## Excerpt to read
= = = =

Aug. 17–Hampton is inching closer to having a medical marijuana dispensary within city limits.
The Hampton Planning Commission voted unanimously Thursday to recommend amending the city’s zoning laws to allow for the production of medical cannabis oil from a potential local dispensary. Cannabis oil is considered nonintoxicating.
The amendments include adding the state’s definition of a “pharmaceutical processor” to current zoning regulations.
A pharmaceutical processor, or dispensary, has a permit from the VirginiaBoard of Pharmacy to cultivate cannabis plants to manufacture cannabis oil for medicinal use, according to the board’s website.
The second proposed zoning revision would allow cannabis oil production in one of six zoning districts in Hampton. These areas are already zoned for manufacturing, mixed business and retail, according to Planning Commission documents.
Some of the zoned districts include areas near Thomas Nelson Drive, sections near the Hampton Golf Course on Butler Farm Road and Magruder Boulevard, and parts of Tidewater Drive, which has a lot of unimproved land, and Potter Lane, officials said.

= = = =

## Stored records
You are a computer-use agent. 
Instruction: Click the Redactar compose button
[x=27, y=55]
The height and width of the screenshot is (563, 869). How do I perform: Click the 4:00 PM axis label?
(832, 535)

= = = =

## Apply what you read
**a)** Write out the Hampton zoning article word for word from "The second proposed" up to and including "Planning Commission documents.".
**b)** Name every road, drive, boulevard or lane mentioned in the Hampton zoning article.
**c)** According to the Hampton zoning article, how did the Hampton Planning Commission vote on Thursday?
The entries have nothing to do with this.

## Solutions
**a)**
The second proposed zoning revision would allow cannabis oil production in one of six zoning districts in Hampton. These areas are already zoned for manufacturing, mixed business and retail, according to Planning Commission documents.

**b)** Thomas Nelson Drive, Butler Farm Road, Magruder Boulevard, Tidewater Drive, Potter Lane

**c)** It voted unanimously to recommend amending the city's zoning laws.